Schreib aus dem Text zum Lesen unten alle Stellen heraus, die ein Jahr oder ein Jahrzehnt nennen, jeweils mit den Worten des Textes.

▶ _Text zum Lesen_
- - - -
Das Problem bei solchen historischen Fragen ist immer, dass der Fragende schon den Gang der Geschichte kennt. Du solltest aber bedenken, dass Ende 1932 niemand hatte wissen können, was kommen wird. Viele Politiker halten ständig Reden und veröffentlichen auch zahlreiche Texte, wer hört/liest die alle?
Zudem war Deutschland tief in der Krise und viele "normale Leute" hatten wichtigeres zu tun, als jedes Argument eines Politikers gründlich abzuwägen. In den frühen 30ern wechselten die Regierungen und Reichskanzler häufig, wer hätte gedacht, dass sich ausgerechnet Hitler durchsetzen würde? Viele dachten wohl, genauso wie seine Koalitionspartner, man könne die NSDAP in Schranken halten.
Aber war das naiv? Naiv zu sein heißt, wider besseren Wissens auf etwas zu vertrauen, dass man gerne hätte. Tatsächlich würde ich aber sagen, dass es sich vielmehr um Unwissenheit handelte, da auf Basis der Erfahrungen der späten 20er und frühen 30er wohl kaum mit einem solchen kometenhaften Aufstieg der NSDAP zu rechnen war.
In den Medien wird oft der Eindruck vermittelt, Hitler hätte sich mit breiter Brust vor Deutschland gestellt und mit der Faust auf den Tisch gehauen. Tatsächlich bediente er sich brutaler Methoden, er war aber nicht der einzige. Und vor allem: die NSDAP war einer, vllt. die erste, moderne Massenpartei die sich auf neuere Techniken der Propaganda verstand. Der Fausthieb auf den Tisch kam erst später, zuerst war viel Beschwichtigung und Verschleierung.
Ich würde die Gründe eher in der Mentalitätsgeschichte und Sozialgeschichte im Allgemeinen suchen, als auf Kategorien wie Dummheit oder Naivität zurückzugreifen. Wir können ja auch nicht wissen, was morgen passiert und ob uns unsere Enkel verurteilen werden, weil wir die falschen Parteien gewählt haben.
- - - -
▶ _Datenauszug_
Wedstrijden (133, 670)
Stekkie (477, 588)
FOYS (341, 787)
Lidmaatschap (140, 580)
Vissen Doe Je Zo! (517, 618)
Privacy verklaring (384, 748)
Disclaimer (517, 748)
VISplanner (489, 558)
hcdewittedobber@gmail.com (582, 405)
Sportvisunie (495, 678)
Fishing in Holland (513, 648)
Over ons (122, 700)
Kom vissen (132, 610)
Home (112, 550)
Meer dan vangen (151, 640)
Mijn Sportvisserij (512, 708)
- - - -
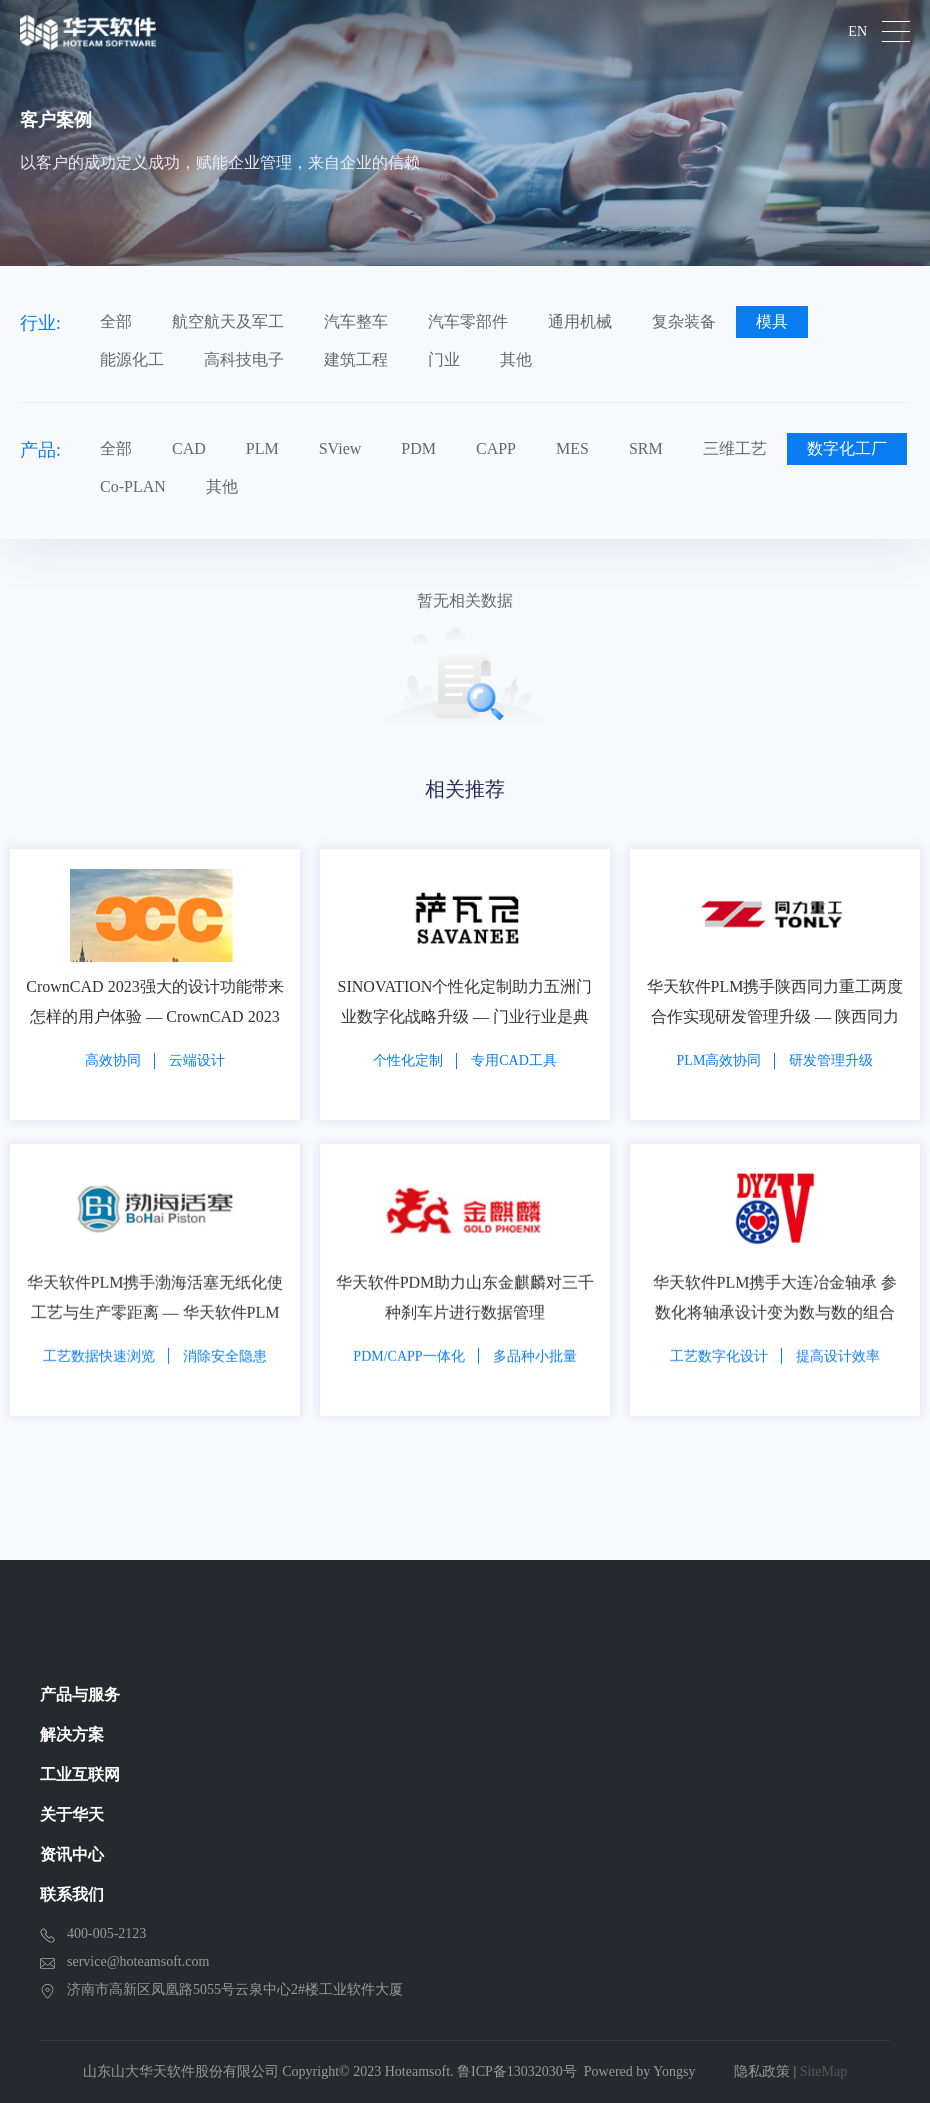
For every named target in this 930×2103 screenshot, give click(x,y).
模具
- - - -
▶ _Gelöste Aufgabe_
- „Ende 1932“
- „In den frühen 30ern“
- „der späten 20er und frühen 30er“